— begin EXERCISE MATERIALS —

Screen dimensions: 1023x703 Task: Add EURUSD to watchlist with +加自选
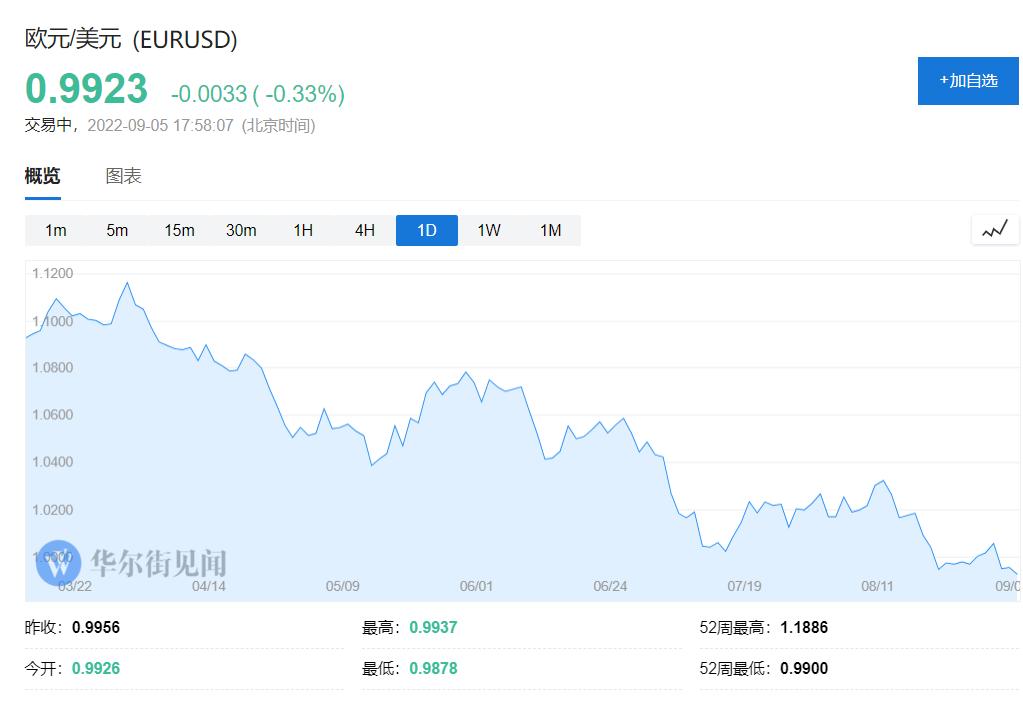968,81
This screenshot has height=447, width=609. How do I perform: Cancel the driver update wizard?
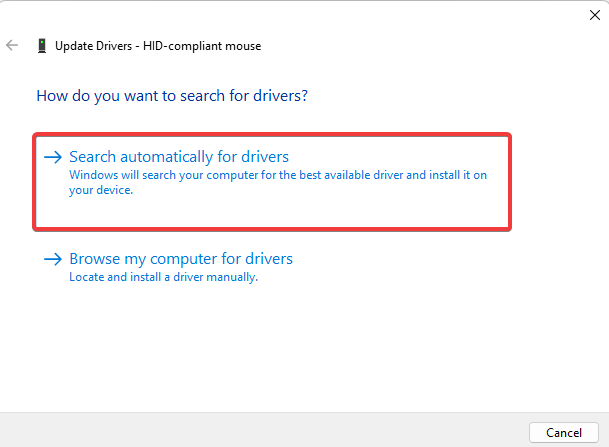[564, 432]
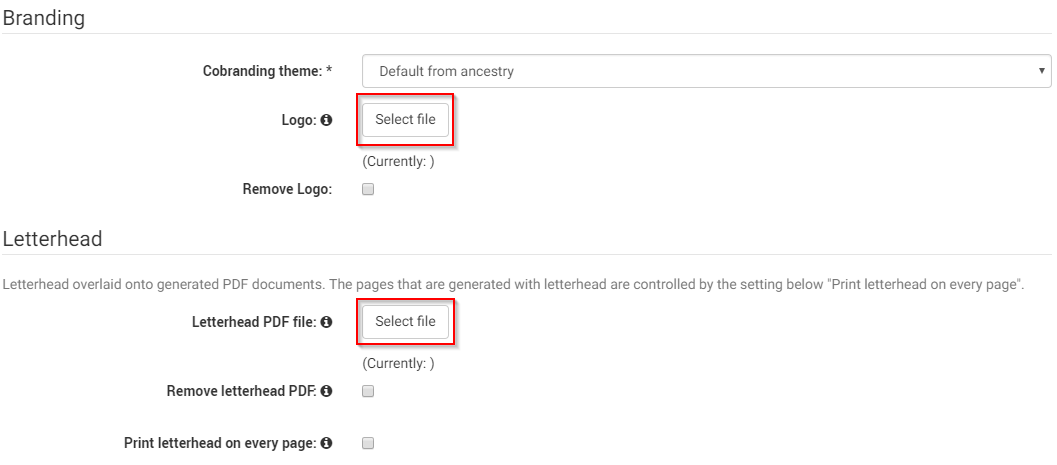Click the Letterhead PDF file info icon
This screenshot has height=465, width=1057.
point(326,322)
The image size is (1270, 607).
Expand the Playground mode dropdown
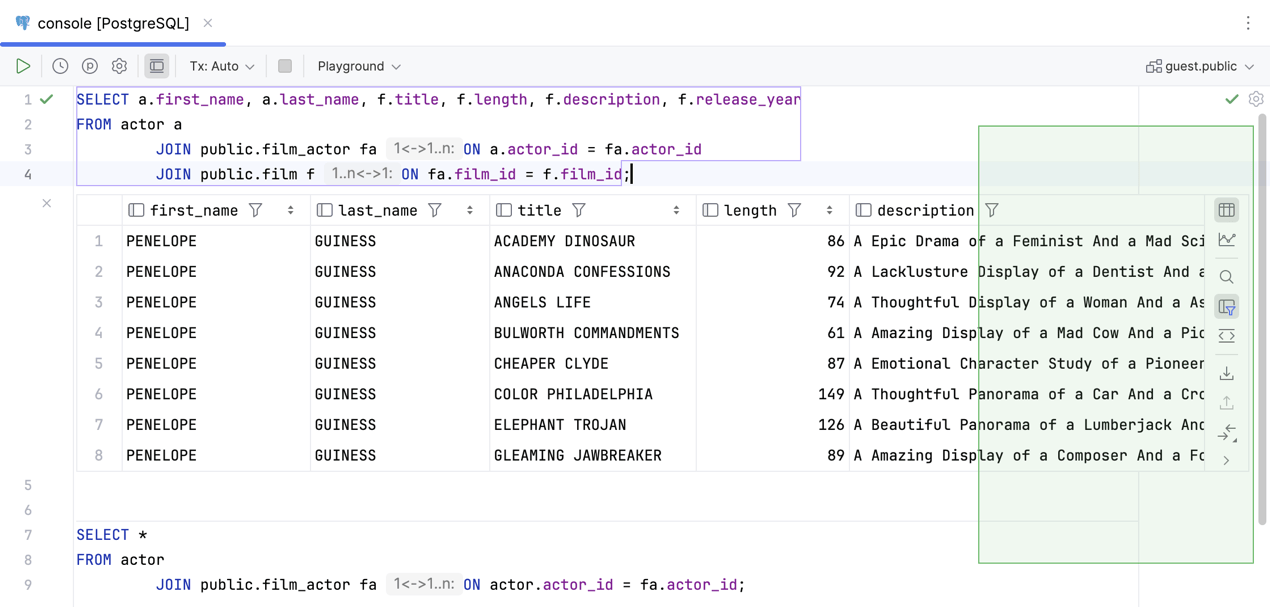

— end EXERCISE MATERIALS —

REQUIRED WORK
Copy every line from the one containing "The image size is (1270, 607)." down to the last line, substituting "menu" for "dropdown" and changing nothing else. Leave the pictures out.

FINAL ANSWER
The image size is (1270, 607).
Expand the Playground mode menu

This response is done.